Echinococcus granulosus is the causative parasite for cystic hydatid disease that is endemic in sheep-raising areas. Carnivores are the definitive hosts while humans are “accidental” intermediate hosts. This parasitic infestation is seen in humans by ingestion of eggs passed into the feces of infected carnivores. After ingestion, the embryos in the eggs liberate and migrate to the liver, lung, and many other organs. In these organs, they develop into metacestode forms and form different types of hydatid cysts. Liver and lungs are the two most common organs involved [3].

Pulmonary embolism due to hydatid disease is rarely seen and usually has been reported as a serious complication of cardiac hydatid disease [4, 5]. But this complication may also develop after invasion of the cardiovascular system components other than the heart. There are a few reports of embolization following cyst rupture into the IVC or hepatic veins based mainly on postmortem examinations [6, 7]. In our patient, cyst rupture into the IVC was the cause of chronic embolism of the pulmonary arteries.

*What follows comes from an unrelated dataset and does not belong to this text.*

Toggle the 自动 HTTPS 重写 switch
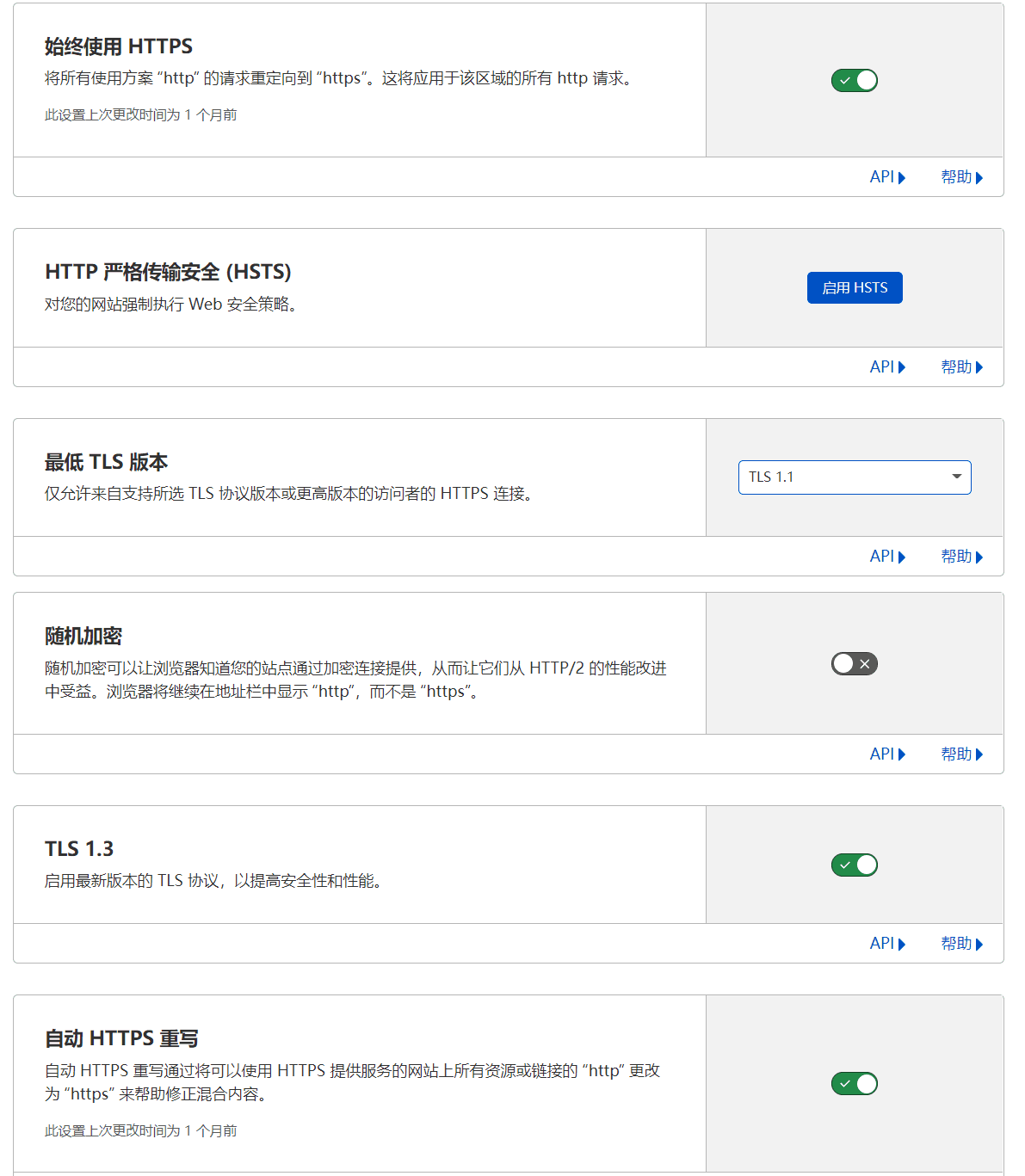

Clinical presentation of the hydatid pulmonary embolism mimics that of thromboembolic disease. It may cause hemoptysis and hemorrhage due to invasion of vascular structures such as bronchial and pulmonary arteries. It can also cause chest pain, dyspnea, cough, and/or an anaphylactoid reaction [7]. Hydatid pulmonary embolism has been classified clinically based on presentation as acute fatal, subacute with pulmonary hypertension and death in less than 1 year, or resulting in chronic pulmonary hypertension [4]. Our case is a chronic hydatid pulmonary embolism stabilized with a medical therapy lasting for a year following an acute onset.

The diagnosis of the hydatid pulmonary embolism is made by the clinical and radiological findings. On enhanced CT, the intra-arterial cyst shows the typical hypodense appearance. The differential diagnosis in such cases should include other conditions associated with intraluminal defects such as pulmonary thromboembolism and primary arterial tumors [8]. The acute thromboembolic diseases are usually excluded by clinical means. In our case, no predisposing factor responsible for thromboembolic disease was noted and there was no deep vein thrombosis in the lower extremities. Intra-arterial hypodense masses did not show contrast enhancement. That finding excluded primary arterial tumors that behave more aggressively and show contrast enhancement. Abdominal US examination is a helpful diagnostic method in determining the origin of the pulmonary hydatid emboli. The missing border between the wall of the hydatid cyst and IVC or hepatic veins can be well-demonstrated by US.

Surgical interventions such as embolectomy and/or enucleation are preferred treatment choices. However, rupture of the artery and/or the cyst during surgical intervention may cause dissemination of the disease, anaphylactic shock, embolism, and pseudoaneurysm formation [9]. The degree of the degenerative changes in the arterial wall, the localization of the lesions, and parenchymal changes should be evaluated well before a surgical intervention [10]. In the cases with recurrent hydatidosis, disseminated disease (including secondary lung or pleural hydatidosis), high risk of morbidity or mortality, and risk of spillage of hydatid fluid during surgical intervention and medical therapy, even when not curative, can improve the length of survival [1].

In conclusion, the location of echinococcal cysts inside pulmonary artery is extremely rare. Pulmonary hydatid cyst emboli should always be one of the differential diagnoses of the hypodense intra-arterial pulmonary mass in a patient with hepatic hydatid cyst adjacent to inferior vena cava or hepatic veins and radiological features of such cases should be well-known by the radiologist.